** Given text **

Objectives: The primary objective is to understand the relationships between the rate of heart disease related deaths and various factors. Medical research shows that these factors may include smoking, overweight and obesity conditions, health care expenditures, and age. This exercise aims to derive such relations between heart disease related deaths and these factors by using simple graphical and statistical tools.
Data sources: There are
four datasets derived from two different sources for this exercise.
Below are brief explanations for each of these datasets. The links will
take you directly to these datasets. Further explanations on
downloading and formatting the datasets will be provided in the next
section.
Data Retrieval:
This dataset includes the number of annual deaths per 100,000 people that are caused by some kind of a heart disease. The dataset is for the year 2004 and covers the whole U.S. at the state level.
Link:
http://www.statehealthfacts.org/comparemaptable.jsp?cat=2&ind=77
Instructions:
1. Click on the link.
2. The opened page should include a table called Number of Heart Disease Deaths per 100,000 Population, 2004. Be sure that the table is sorted alphabetically by state name.
3. Scroll down and select "Download these Data". You will be prompted to either save the file or open it: open the file with Excel. You may need to delete some blank rows at the top of the file. Save this data in your project directory, changing its default name from rawdata.txt to heart.xls. Note the file extension change when saving: make sure this file is a "Microsoft Office Excel Workbook".

Records from a collection:
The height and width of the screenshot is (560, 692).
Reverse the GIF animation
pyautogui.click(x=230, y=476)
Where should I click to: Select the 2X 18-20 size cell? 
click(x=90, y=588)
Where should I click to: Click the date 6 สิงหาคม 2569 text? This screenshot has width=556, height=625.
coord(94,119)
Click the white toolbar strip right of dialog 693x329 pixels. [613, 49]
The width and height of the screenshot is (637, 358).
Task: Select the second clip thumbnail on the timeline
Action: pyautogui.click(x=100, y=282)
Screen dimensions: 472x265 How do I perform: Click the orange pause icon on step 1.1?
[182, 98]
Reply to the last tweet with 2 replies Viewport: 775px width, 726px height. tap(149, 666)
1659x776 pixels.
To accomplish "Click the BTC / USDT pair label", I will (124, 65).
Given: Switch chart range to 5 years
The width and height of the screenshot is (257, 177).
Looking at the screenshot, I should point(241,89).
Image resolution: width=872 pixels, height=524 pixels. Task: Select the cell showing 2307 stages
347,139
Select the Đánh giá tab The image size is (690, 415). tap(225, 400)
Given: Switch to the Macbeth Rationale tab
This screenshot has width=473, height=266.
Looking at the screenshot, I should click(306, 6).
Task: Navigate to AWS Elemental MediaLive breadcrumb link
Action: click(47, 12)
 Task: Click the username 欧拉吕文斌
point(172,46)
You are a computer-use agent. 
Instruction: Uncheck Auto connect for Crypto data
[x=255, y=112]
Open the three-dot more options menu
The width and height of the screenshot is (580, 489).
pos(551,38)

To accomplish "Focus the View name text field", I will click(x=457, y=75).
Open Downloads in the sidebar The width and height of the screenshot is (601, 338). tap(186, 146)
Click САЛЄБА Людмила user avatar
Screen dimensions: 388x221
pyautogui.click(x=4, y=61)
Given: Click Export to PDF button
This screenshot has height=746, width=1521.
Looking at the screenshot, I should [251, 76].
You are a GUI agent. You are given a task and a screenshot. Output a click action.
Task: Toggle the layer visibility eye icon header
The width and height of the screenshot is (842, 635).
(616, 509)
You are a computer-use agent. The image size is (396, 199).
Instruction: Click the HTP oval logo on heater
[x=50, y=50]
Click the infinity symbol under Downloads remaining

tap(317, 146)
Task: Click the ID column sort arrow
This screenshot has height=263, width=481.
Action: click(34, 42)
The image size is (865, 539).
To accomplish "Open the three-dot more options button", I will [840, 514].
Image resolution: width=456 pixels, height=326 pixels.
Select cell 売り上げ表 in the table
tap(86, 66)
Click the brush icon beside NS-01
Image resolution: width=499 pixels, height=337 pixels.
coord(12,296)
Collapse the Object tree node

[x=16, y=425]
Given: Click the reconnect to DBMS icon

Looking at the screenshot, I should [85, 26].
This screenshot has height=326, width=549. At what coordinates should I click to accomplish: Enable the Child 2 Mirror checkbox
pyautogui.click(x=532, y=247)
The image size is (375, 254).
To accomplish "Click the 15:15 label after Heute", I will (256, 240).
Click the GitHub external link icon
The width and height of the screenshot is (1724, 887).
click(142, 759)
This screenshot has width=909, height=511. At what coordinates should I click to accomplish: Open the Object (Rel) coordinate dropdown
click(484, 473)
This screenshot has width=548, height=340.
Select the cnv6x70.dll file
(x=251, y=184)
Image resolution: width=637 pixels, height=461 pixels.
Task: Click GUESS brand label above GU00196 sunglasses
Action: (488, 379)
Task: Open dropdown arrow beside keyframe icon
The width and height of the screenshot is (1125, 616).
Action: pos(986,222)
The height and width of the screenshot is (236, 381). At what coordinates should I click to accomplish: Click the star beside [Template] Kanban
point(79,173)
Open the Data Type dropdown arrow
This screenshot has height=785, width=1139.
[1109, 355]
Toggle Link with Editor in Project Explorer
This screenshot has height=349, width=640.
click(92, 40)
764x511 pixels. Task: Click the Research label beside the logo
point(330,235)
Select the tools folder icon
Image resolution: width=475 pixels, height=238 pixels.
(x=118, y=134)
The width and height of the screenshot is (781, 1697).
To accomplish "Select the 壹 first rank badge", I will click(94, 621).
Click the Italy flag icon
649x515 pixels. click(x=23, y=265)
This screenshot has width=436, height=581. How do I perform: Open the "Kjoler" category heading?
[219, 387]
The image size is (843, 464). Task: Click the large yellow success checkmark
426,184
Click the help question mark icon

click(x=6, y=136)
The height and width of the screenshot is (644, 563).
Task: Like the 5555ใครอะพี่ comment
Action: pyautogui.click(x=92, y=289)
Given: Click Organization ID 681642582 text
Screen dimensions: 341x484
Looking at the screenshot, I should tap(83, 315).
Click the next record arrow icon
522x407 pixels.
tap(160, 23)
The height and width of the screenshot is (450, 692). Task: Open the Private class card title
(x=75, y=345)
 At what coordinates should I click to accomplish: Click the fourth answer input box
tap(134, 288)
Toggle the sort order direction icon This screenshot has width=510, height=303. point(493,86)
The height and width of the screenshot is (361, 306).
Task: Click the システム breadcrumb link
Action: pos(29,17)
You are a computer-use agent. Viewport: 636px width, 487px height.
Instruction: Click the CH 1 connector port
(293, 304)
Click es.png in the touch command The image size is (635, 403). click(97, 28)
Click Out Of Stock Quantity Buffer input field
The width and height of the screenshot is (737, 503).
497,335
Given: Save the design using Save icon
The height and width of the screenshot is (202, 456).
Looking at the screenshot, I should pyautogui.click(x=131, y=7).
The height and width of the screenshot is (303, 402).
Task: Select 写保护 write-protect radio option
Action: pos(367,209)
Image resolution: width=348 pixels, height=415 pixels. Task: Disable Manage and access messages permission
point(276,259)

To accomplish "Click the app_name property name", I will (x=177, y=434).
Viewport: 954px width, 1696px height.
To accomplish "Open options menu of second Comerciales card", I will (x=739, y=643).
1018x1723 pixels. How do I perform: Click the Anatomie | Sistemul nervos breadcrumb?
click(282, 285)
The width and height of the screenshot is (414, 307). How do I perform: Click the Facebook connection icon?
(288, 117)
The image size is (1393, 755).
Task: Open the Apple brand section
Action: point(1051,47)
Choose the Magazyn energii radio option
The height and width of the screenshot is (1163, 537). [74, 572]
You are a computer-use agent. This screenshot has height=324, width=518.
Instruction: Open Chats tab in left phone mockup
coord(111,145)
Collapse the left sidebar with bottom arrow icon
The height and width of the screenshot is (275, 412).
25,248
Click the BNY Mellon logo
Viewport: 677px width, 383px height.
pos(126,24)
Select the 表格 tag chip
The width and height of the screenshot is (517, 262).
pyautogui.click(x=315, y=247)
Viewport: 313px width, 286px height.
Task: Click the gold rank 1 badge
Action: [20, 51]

** Study questions **
- A) In the heart disease exercise text, what name should the downloaded data file be saved under?
- B) Copy the heart disease exercise text word for word, between "Below are brief" and "by state name.", inclusive.

** Task responses **
- A) heart.xls

- B)
Below are brief explanations for each of these datasets. The links will
take you directly to these datasets. Further explanations on
downloading and formatting the datasets will be provided in the next
section.
Data Retrieval:
This dataset includes the number of annual deaths per 100,000 people that are caused by some kind of a heart disease. The dataset is for the year 2004 and covers the whole U.S. at the state level.
Link:
http://www.statehealthfacts.org/comparemaptable.jsp?cat=2&ind=77
Instructions:
1. Click on the link.
2. The opened page should include a table called Number of Heart Disease Deaths per 100,000 Population, 2004. Be sure that the table is sorted alphabetically by state name.